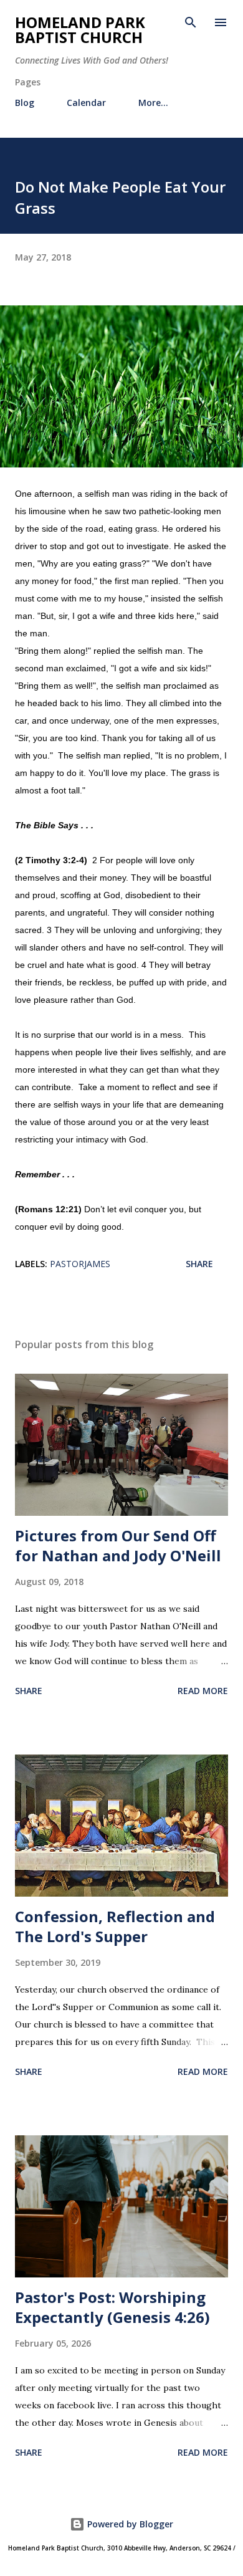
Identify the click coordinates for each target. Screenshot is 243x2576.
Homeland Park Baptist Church (80, 29)
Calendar (86, 102)
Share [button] (199, 1264)
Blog (24, 102)
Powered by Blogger (129, 2524)
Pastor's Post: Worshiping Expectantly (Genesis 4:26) (112, 2307)
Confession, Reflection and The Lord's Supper (115, 1926)
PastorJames (80, 1264)
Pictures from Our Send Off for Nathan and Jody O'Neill (118, 1545)
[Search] (190, 22)
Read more (203, 1691)
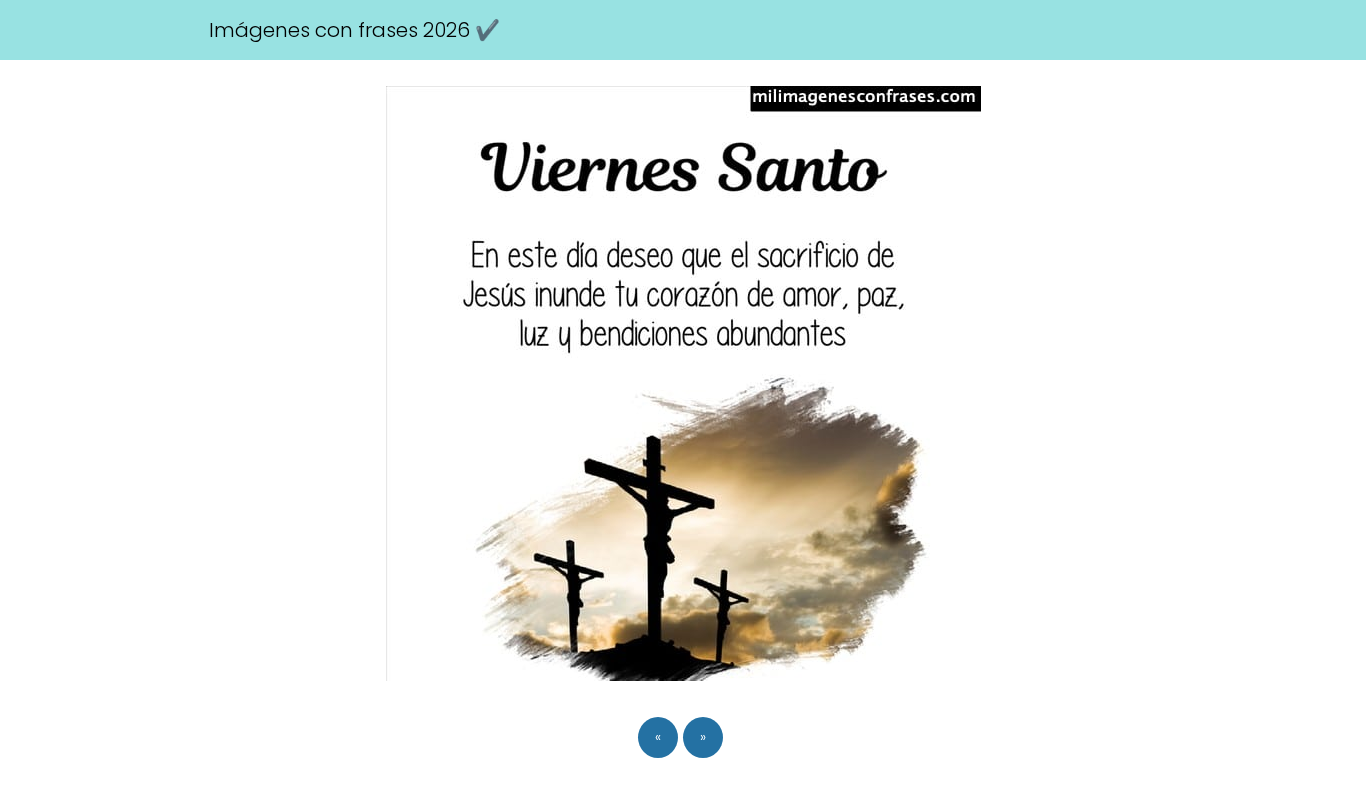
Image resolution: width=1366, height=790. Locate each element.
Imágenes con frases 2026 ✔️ (354, 30)
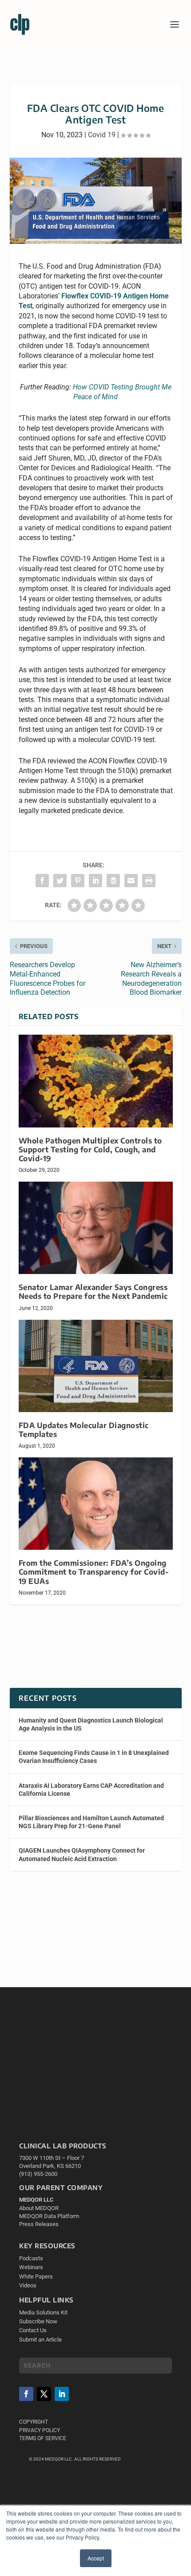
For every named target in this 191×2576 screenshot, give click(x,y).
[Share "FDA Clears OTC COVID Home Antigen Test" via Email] (131, 880)
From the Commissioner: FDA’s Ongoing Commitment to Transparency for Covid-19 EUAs (94, 1571)
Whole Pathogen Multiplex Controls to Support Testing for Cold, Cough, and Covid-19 (90, 1149)
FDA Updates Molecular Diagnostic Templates (84, 1430)
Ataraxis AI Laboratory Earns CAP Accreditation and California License (91, 1789)
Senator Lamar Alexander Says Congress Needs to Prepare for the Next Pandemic (93, 1291)
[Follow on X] (44, 2394)
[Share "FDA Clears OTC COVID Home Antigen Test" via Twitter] (60, 880)
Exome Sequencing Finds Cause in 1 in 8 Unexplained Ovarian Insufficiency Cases (94, 1756)
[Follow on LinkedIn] (62, 2394)
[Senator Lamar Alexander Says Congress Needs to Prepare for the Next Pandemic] (96, 1228)
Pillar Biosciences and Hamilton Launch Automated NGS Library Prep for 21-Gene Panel (91, 1822)
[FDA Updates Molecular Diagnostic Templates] (96, 1366)
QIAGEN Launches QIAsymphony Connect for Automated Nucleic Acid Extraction (82, 1854)
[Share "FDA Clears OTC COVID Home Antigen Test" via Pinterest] (78, 880)
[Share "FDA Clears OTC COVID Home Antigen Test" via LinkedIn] (95, 880)
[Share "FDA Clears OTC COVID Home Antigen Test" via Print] (149, 880)
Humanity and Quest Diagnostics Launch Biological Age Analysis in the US (91, 1724)
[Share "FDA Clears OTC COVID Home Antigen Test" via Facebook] (42, 880)
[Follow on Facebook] (26, 2394)
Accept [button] (96, 2558)
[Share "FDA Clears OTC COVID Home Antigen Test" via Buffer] (113, 880)
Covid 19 (101, 135)
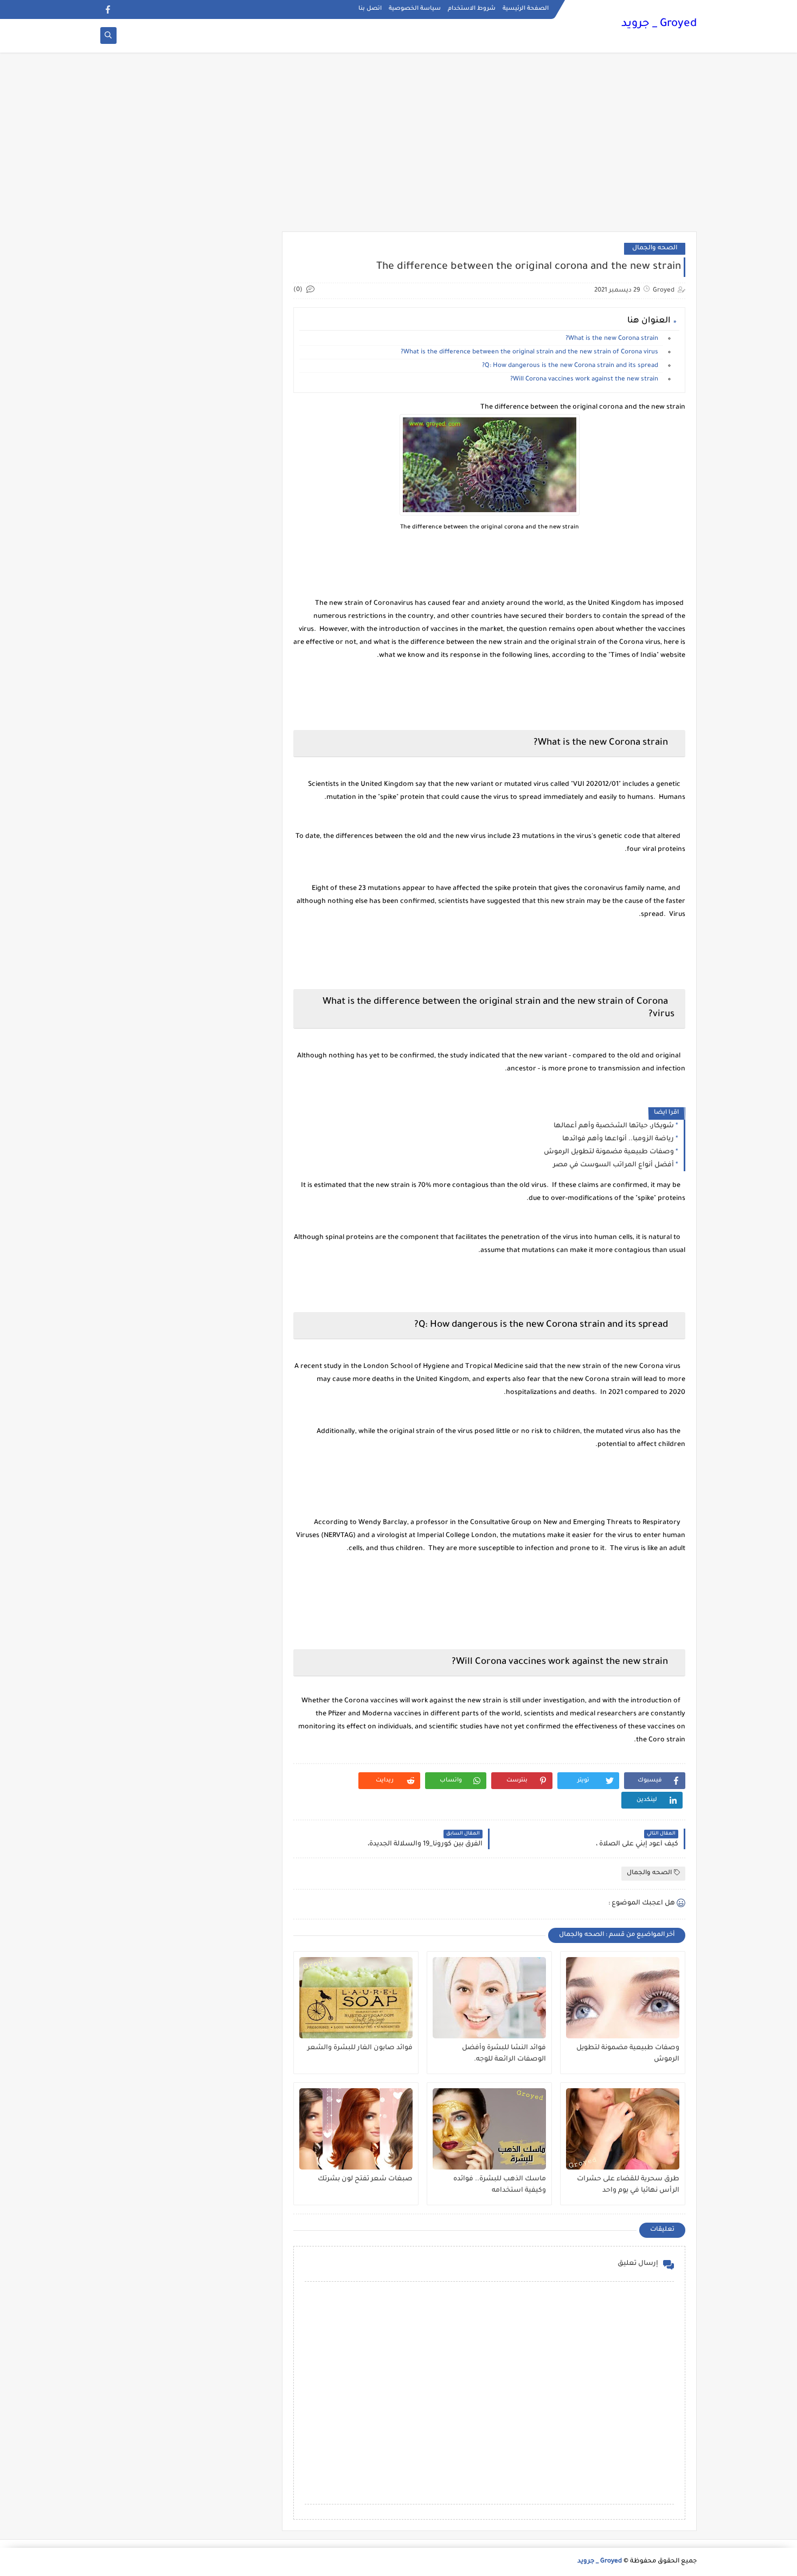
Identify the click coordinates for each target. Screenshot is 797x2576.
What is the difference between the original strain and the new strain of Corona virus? (532, 352)
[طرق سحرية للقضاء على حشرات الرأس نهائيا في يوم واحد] (622, 2129)
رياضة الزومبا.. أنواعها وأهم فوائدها (618, 1139)
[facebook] (107, 9)
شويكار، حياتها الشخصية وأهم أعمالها (614, 1126)
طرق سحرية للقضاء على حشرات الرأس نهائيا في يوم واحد (628, 2184)
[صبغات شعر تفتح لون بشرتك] (356, 2129)
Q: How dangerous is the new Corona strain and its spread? (572, 366)
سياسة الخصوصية (415, 8)
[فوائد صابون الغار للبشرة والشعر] (356, 1997)
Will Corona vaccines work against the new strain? (586, 379)
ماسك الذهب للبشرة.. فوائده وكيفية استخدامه (499, 2184)
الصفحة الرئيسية (526, 8)
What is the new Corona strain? (614, 339)
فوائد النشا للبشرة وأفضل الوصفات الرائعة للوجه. (504, 2053)
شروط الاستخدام (472, 8)
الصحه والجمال (654, 248)
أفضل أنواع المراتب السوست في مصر (613, 1165)
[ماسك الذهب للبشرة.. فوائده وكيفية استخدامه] (489, 2129)
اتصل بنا (370, 8)
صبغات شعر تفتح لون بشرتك (365, 2179)
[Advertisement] (398, 147)
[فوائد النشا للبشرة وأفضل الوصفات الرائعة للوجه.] (489, 1997)
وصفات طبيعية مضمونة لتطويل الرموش (609, 1152)
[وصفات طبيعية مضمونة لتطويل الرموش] (622, 1997)
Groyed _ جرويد (659, 24)
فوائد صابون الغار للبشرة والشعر (360, 2048)
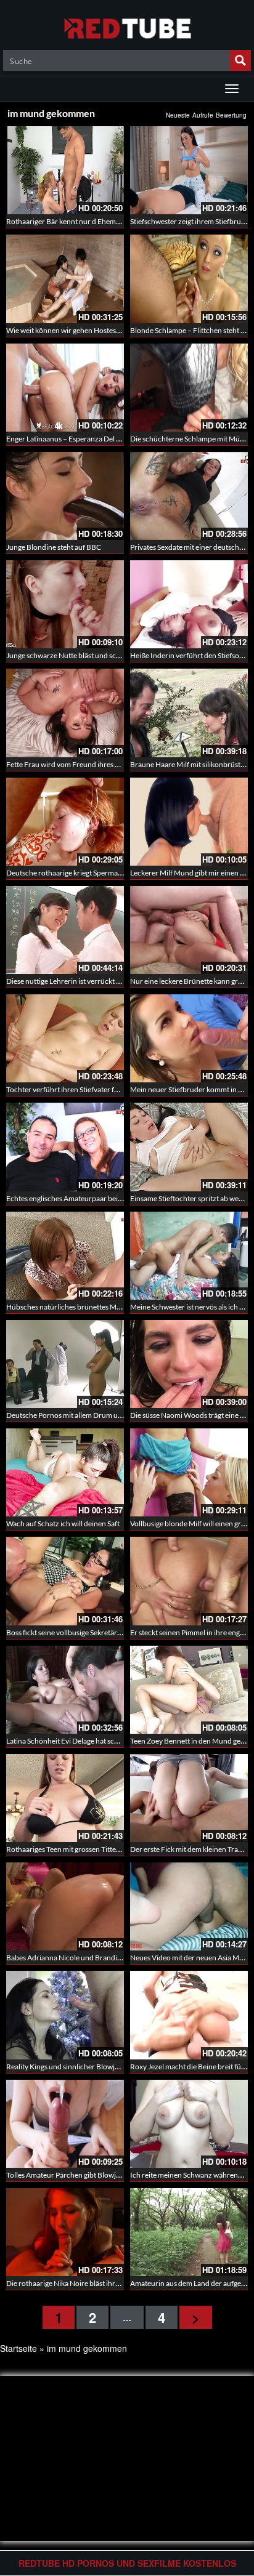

● What you should do:
Reproduce each entry exactly as given; no pictures, please.

● Answer section:
Identify the click coordinates for each target. Screenshot is 243x2576.
Homeland Park Baptist Church (80, 29)
Calendar (86, 102)
Share [button] (199, 1264)
Blog (24, 102)
Powered by Blogger (129, 2524)
Pastor's Post: Worshiping Expectantly (Genesis 4:26) (112, 2307)
Confession, Reflection and The Lord's Supper (115, 1926)
PastorJames (80, 1264)
Pictures from Our Send Off for Nathan and Jody O'Neill (118, 1545)
[Search] (190, 22)
Read more (203, 1691)
Image resolution: width=1366, height=790. Locate each element.
Imágenes con frases 2026 ✔️ (354, 30)
For every named target in this 191×2576 screenshot, give click(x,y).
[Share "FDA Clears OTC COVID Home Antigen Test" via Email] (131, 880)
From the Commissioner: FDA’s Ongoing Commitment to Transparency for Covid-19 EUAs (94, 1571)
Whole Pathogen Multiplex Controls to Support Testing for Cold, Cough, and Covid-19 (90, 1149)
FDA Updates Molecular Diagnostic Templates (84, 1430)
Ataraxis AI Laboratory Earns CAP Accreditation and California License (91, 1789)
Senator Lamar Alexander Says Congress Needs to Prepare for the Next Pandemic (93, 1291)
[Follow on X] (44, 2394)
[Share "FDA Clears OTC COVID Home Antigen Test" via Twitter] (60, 880)
Exome Sequencing Finds Cause in 1 in 8 Unexplained Ovarian Insufficiency Cases (94, 1756)
[Follow on LinkedIn] (62, 2394)
[Senator Lamar Alexander Says Congress Needs to Prepare for the Next Pandemic] (96, 1228)
Pillar Biosciences and Hamilton Launch Automated NGS Library Prep for 21-Gene Panel (91, 1822)
[FDA Updates Molecular Diagnostic Templates] (96, 1366)
QIAGEN Launches QIAsymphony Connect for Automated Nucleic Acid Extraction (82, 1854)
[Share "FDA Clears OTC COVID Home Antigen Test" via Pinterest] (78, 880)
[Share "FDA Clears OTC COVID Home Antigen Test" via LinkedIn] (95, 880)
[Share "FDA Clears OTC COVID Home Antigen Test" via Print] (149, 880)
Humanity and Quest Diagnostics Launch Biological Age Analysis in the US (91, 1724)
[Share "FDA Clears OTC COVID Home Antigen Test" via Facebook] (42, 880)
[Follow on Facebook] (26, 2394)
Accept [button] (96, 2558)
[Share "FDA Clears OTC COVID Home Antigen Test" via Buffer] (113, 880)
Covid 19 (101, 135)
Identify the click coordinates for each target. Screenshot is 797x2576.
What is the difference between the original strain and the new strain of Corona virus? (532, 352)
[طرق سحرية للقضاء على حشرات الرأس نهائيا في يوم واحد] (622, 2129)
رياضة الزومبا.. أنواعها وأهم فوائدها (618, 1139)
[facebook] (107, 9)
شويكار، حياتها الشخصية وأهم أعمالها (614, 1126)
طرق سحرية للقضاء على حشرات الرأس نهائيا في يوم واحد (628, 2184)
[صبغات شعر تفتح لون بشرتك] (356, 2129)
Q: How dangerous is the new Corona strain and its spread? (572, 366)
سياسة الخصوصية (415, 8)
[فوائد صابون الغار للبشرة والشعر] (356, 1997)
Will Corona vaccines work against the new strain? (586, 379)
ماسك الذهب للبشرة.. فوائده وكيفية استخدامه (499, 2184)
الصفحة الرئيسية (526, 8)
What is the new Corona strain? (614, 339)
فوائد النشا للبشرة وأفضل الوصفات الرائعة للوجه. (504, 2053)
شروط الاستخدام (472, 8)
الصحه والجمال (654, 248)
أفضل أنواع المراتب السوست في مصر (613, 1165)
[ماسك الذهب للبشرة.. فوائده وكيفية استخدامه] (489, 2129)
اتصل بنا (370, 8)
صبغات شعر تفتح لون بشرتك (365, 2179)
[Advertisement] (398, 147)
[فوائد النشا للبشرة وأفضل الوصفات الرائعة للوجه.] (489, 1997)
وصفات طبيعية مضمونة لتطويل الرموش (609, 1152)
[وصفات طبيعية مضمونة لتطويل الرموش] (622, 1997)
Groyed _ جرويد (659, 24)
فوائد صابون الغار للبشرة والشعر (360, 2048)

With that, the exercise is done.